My Postgres database wasn't using my index; I resolved it, but don't understand the fix, can anyone explain what happened?

My Postgres database wasn't using my index; I resolved it, but don't understand the fix, can anyone explain what happened? - sql

My database schema in relevant part is there is a table called User, which had a boolean field Admin. There was an index on this field Admin.
The day before I restored my full production database onto my development machine, and then made only very minor changes to the database, so they should have been very similar.
When I ran the following command on my development machine, I got the expected result:
EXPLAIN SELECT * FROM user WHERE admin IS TRUE;
Index Scan using index_user_on_admin on user (cost=0.00..9.14 rows=165 width=3658)
Index Cond: (admin = true)
Filter: (admin IS TRUE)
However, when I ran the exact same command on my production machine, I got this:
Seq Scan on user (cost=0.00..620794.93 rows=4966489 width=3871)
Filter: (admin IS TRUE)
So instead of using the exact index that was a perfect match for the query, it was using a sequential scan of almost 5 million rows!
I then tried to run EXPLAIN ANALYZE SELECT * FROM user WHERE admin IS TRUE; with the hope that ANALYZE would make Postgres realize a sequential scan of 5 million rows wasn't as good as using the index, but that didn't change anything.
I also tried to run REINDEX INDEX index_user_on_admin in case the index was corrupted, without any benefit.
Finally, I called VACUUM ANALYZE user and that resolved the problem in short order.
My main understanding of vacuum is that it is used to reclaim wasted space. What could have been going on that would cause my index to misbehave so badly, and why did vacuum fix it?

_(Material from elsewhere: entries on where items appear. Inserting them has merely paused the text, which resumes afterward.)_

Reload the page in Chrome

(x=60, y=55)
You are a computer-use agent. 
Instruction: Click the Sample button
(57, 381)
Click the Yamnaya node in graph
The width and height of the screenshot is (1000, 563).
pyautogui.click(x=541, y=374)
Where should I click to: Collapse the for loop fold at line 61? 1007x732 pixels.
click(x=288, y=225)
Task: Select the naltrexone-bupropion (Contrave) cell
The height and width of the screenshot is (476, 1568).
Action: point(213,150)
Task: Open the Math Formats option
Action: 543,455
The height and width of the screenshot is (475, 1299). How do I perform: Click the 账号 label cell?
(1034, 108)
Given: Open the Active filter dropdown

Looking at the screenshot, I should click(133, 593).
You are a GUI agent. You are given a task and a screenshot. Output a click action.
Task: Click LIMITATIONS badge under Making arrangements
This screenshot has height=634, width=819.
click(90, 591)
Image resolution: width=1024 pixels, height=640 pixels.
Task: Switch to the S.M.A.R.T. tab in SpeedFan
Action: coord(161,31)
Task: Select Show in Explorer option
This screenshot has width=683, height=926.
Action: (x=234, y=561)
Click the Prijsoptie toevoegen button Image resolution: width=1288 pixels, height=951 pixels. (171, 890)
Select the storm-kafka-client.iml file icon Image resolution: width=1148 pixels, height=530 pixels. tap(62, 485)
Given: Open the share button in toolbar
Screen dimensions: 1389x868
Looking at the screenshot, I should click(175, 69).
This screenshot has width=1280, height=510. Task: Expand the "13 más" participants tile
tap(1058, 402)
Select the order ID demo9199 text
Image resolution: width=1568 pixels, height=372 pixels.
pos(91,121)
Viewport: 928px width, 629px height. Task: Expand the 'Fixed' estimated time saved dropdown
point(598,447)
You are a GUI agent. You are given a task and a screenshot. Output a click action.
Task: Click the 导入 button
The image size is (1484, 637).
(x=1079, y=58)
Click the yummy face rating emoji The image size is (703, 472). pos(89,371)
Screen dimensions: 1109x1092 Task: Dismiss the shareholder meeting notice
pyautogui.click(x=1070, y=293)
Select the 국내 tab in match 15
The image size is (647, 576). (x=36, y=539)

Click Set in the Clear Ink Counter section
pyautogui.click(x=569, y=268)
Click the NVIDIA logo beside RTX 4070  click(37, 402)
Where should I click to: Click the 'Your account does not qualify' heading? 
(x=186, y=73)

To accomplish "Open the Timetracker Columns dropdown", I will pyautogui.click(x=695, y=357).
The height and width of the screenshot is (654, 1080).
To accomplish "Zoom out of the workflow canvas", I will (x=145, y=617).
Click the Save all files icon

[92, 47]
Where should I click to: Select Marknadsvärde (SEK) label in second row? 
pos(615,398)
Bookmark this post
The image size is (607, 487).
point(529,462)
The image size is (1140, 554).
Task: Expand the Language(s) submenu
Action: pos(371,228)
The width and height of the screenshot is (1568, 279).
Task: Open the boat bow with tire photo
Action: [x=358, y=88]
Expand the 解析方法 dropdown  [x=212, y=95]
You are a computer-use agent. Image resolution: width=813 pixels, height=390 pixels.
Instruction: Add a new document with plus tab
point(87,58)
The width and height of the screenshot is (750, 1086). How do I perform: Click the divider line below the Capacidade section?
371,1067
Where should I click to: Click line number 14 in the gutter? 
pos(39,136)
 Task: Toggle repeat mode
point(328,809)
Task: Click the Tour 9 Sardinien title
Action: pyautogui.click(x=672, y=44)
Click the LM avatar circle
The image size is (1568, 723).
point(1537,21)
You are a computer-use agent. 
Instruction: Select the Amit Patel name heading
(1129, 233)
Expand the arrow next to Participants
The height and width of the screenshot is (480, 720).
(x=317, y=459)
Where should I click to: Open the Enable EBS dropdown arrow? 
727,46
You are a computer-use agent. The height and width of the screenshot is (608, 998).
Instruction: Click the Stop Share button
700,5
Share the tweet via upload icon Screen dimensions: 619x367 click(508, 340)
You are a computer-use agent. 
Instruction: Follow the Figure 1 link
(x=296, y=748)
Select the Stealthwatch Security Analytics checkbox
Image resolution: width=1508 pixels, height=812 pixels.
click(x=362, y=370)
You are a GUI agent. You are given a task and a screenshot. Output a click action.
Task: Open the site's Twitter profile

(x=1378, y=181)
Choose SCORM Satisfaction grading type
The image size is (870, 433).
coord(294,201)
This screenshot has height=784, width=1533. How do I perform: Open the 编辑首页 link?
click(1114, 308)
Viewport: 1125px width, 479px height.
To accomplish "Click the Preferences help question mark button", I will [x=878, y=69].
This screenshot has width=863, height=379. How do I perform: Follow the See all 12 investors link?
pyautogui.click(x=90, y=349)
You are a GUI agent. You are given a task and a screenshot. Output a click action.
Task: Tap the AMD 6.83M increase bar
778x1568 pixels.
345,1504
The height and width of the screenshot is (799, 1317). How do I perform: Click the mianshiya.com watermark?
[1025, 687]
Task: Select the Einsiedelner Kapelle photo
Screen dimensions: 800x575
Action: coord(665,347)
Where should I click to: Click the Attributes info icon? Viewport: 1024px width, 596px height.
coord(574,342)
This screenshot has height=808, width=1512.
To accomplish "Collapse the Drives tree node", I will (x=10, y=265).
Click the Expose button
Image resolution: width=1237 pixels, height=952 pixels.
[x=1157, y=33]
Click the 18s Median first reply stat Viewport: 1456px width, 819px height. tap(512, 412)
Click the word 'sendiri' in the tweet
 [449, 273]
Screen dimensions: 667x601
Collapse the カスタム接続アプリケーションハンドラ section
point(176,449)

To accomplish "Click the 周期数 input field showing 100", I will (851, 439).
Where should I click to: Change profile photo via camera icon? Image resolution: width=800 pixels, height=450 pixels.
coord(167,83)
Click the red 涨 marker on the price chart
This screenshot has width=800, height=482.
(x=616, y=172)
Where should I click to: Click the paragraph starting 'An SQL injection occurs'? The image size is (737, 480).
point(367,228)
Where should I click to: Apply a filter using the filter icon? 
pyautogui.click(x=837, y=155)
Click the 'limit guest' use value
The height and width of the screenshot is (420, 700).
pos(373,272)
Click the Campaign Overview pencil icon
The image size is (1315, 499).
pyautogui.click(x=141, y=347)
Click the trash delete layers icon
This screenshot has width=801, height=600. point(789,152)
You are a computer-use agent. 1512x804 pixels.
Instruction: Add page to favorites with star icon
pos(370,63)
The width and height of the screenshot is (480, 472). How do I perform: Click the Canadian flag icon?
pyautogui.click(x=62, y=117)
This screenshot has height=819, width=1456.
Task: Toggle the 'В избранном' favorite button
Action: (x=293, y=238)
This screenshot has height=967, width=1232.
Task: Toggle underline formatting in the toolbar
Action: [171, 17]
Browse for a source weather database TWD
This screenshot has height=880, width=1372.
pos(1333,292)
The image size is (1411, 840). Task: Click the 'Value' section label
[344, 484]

It was most likely the ANALYZE that helped, by updating the data statistics used by the planner to determine what would be the best way to run a query. VACUUM ANALYZE just runs the two commands in order, VACUUM first, ANALYZE second, but ANALYZE itself would probably be enough to help.
The ANALYZE option to EXPLAIN has completely nothing to do with the ANALYZE command. It just causes Postgres to run the query and report the actual run times, so that they can be compared with the planner predictions (EXPLAIN without the ANALYZE only displays the query plan and what the planner thinks it will cost, but does not actually run the query). So EXPLAIN ANALYZE did not help because it did not update the statistics. ANALYZE and EXPLAIN ANALYZE are two completely different actions that just happen to use the same word.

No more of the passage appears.